The Go8 is backed by the Australian Technology Network of Universities (ATN), which argues lifting fee caps for flagship courses could “devalue existing degrees and create a two-tiered university system”.
The Regional Universities Network says the move may benefit elite universities but holds “little value” for the rest.
An explosion in student numbers triggered by Julia Gillard’s introduction of a demand-driven university system in 2012 has left the Government struggling to contain spending within the sector.
In May’s budget, education minister Simon Birmingham announced the abandonment of controversial Abbott government plans to slash direct funding and allow all universities to set their own course fees - a proposal the Go8 initially supported and then backed away from.
In a submission prompted by the release of the latest discussion paper, the Go8 has tabled its opposition to the new deregulation plan.
“There is a risk that such a proposal could distort incentives for universities and entrench a two-tiered system of university education between flagship courses and others - both between and within universities," it says.
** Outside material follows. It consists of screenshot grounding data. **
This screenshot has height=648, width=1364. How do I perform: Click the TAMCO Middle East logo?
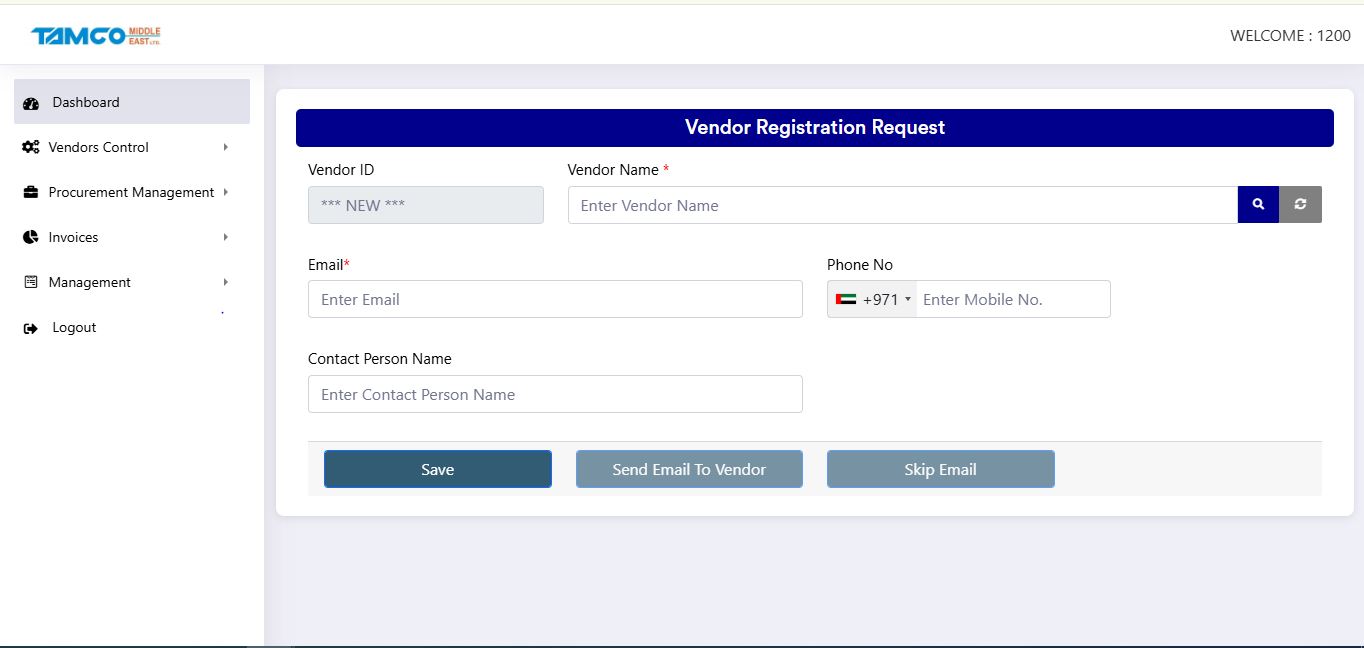click(95, 33)
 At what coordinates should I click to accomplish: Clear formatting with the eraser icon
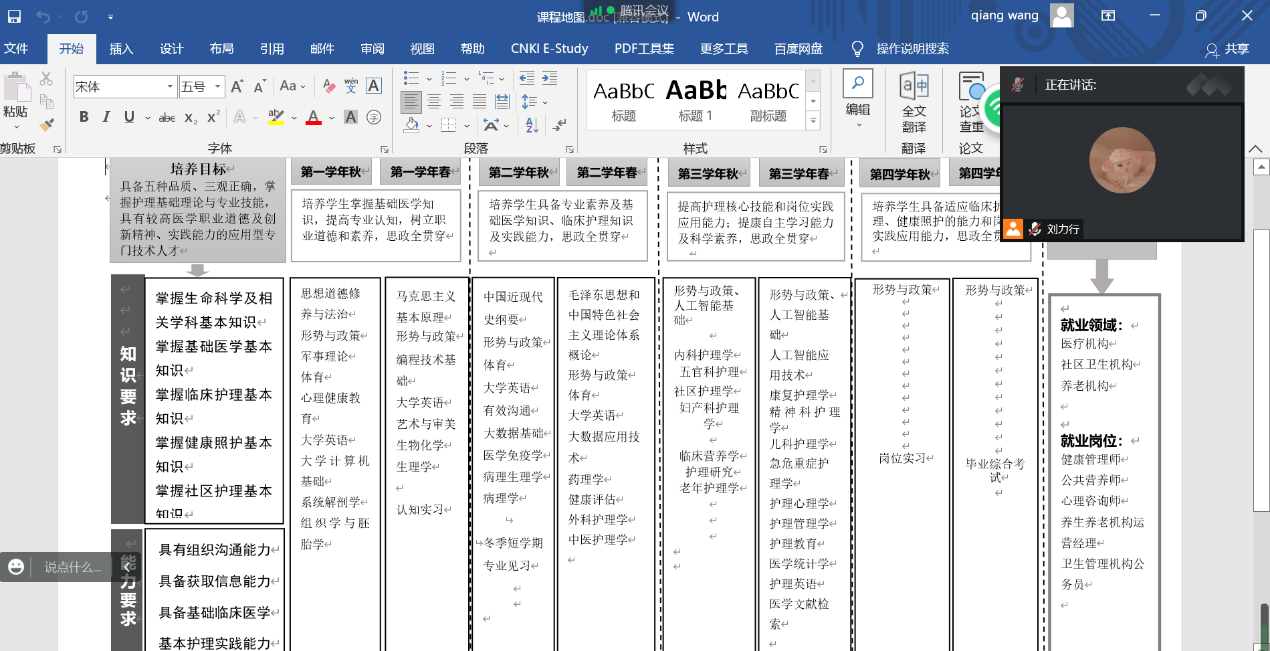327,87
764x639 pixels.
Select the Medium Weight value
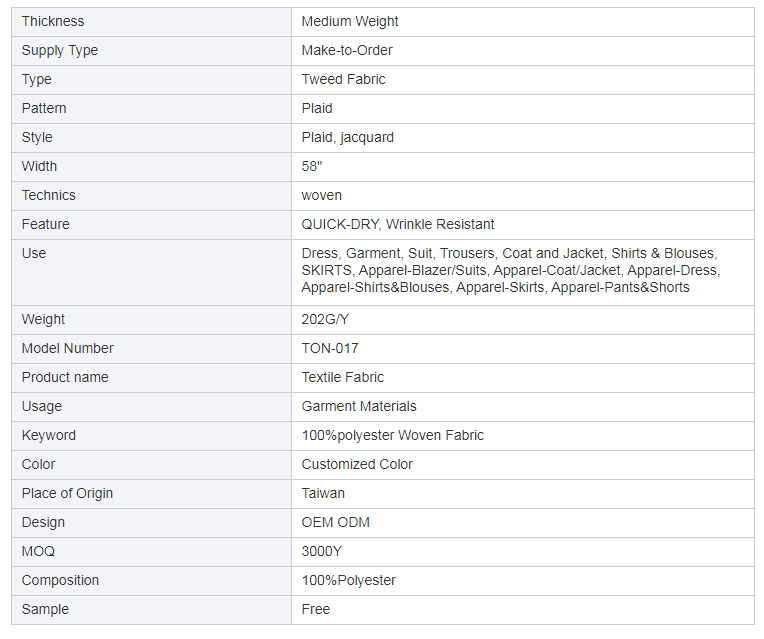(349, 21)
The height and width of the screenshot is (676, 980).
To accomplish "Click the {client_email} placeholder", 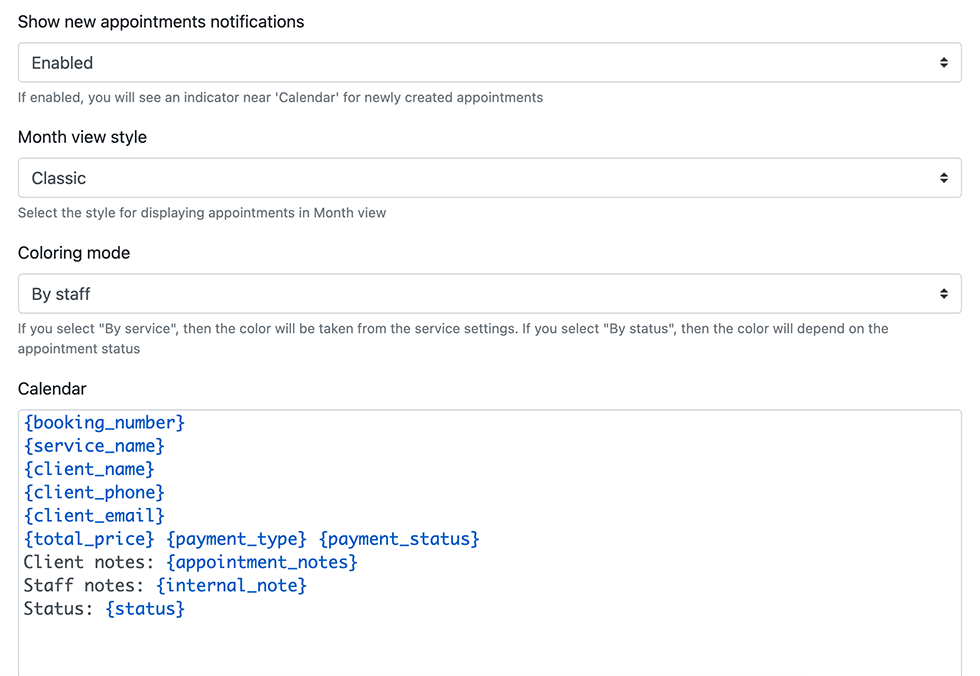I will 94,516.
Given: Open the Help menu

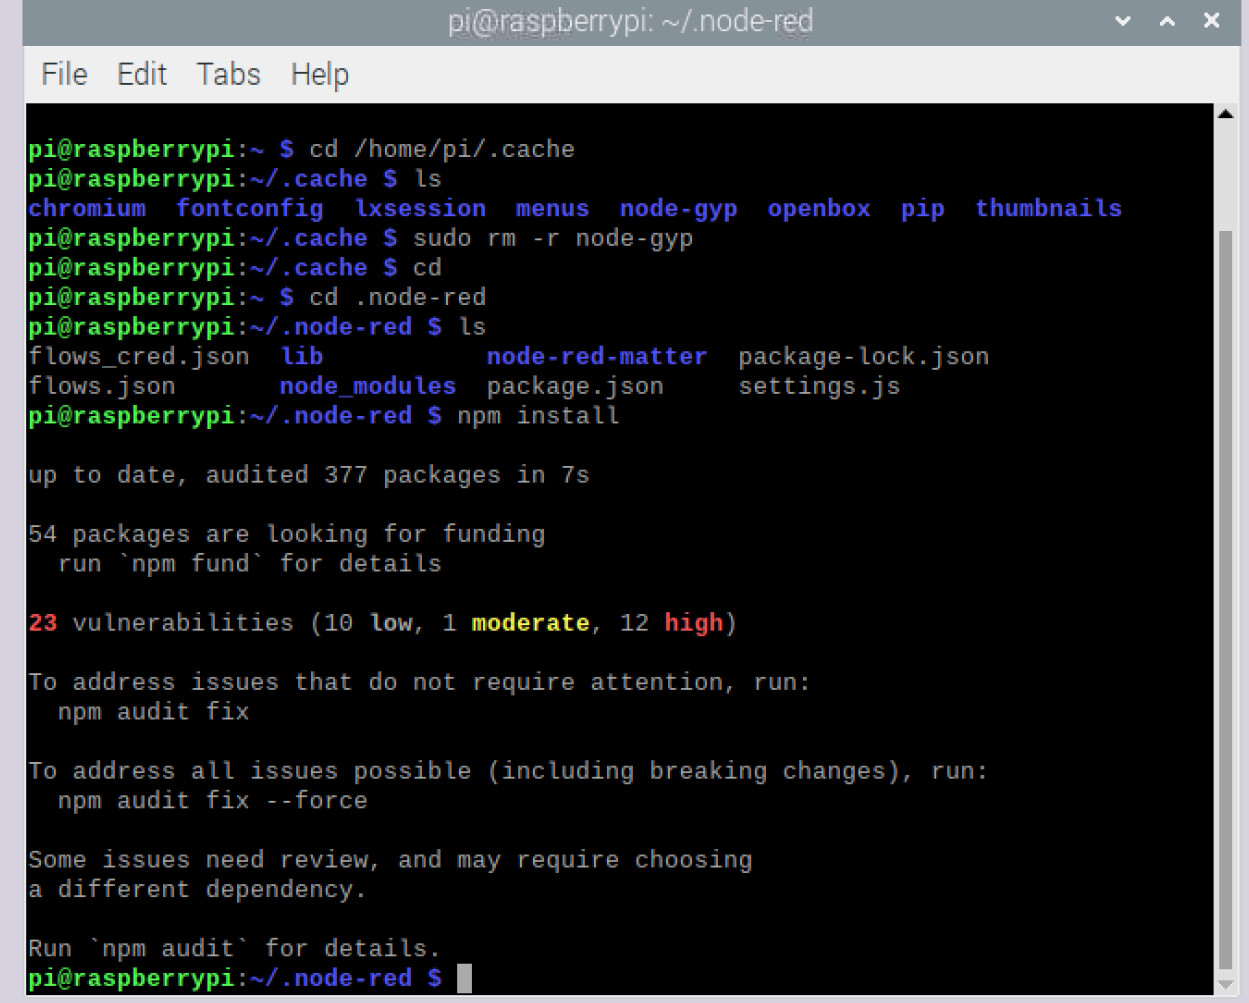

The Government now faces blanket opposition among vice-chancellors, with even those universities due to benefit most arguing that the plan seems to offer no encouragement for disadvantaged and regional students to sign up for courses.
The ATN has instead proposed linking fee and enrolment increases to performance targets, so universities with strong competition and high graduate employment rates would have the right to charge more for courses and enrol more students.
Senator Birmingham has flagged a 20 per cent cut in direct funding as part of the discussion paper proposals, which also include recovering HECS payments from deceased estates, lowering student loan repayment thresholds and cutting back on recreational degrees.
The senate twice blocked Abbott’s attempts at university reform, indicating Senator Birmingham will need cross-bench support to push through any changes to higher education.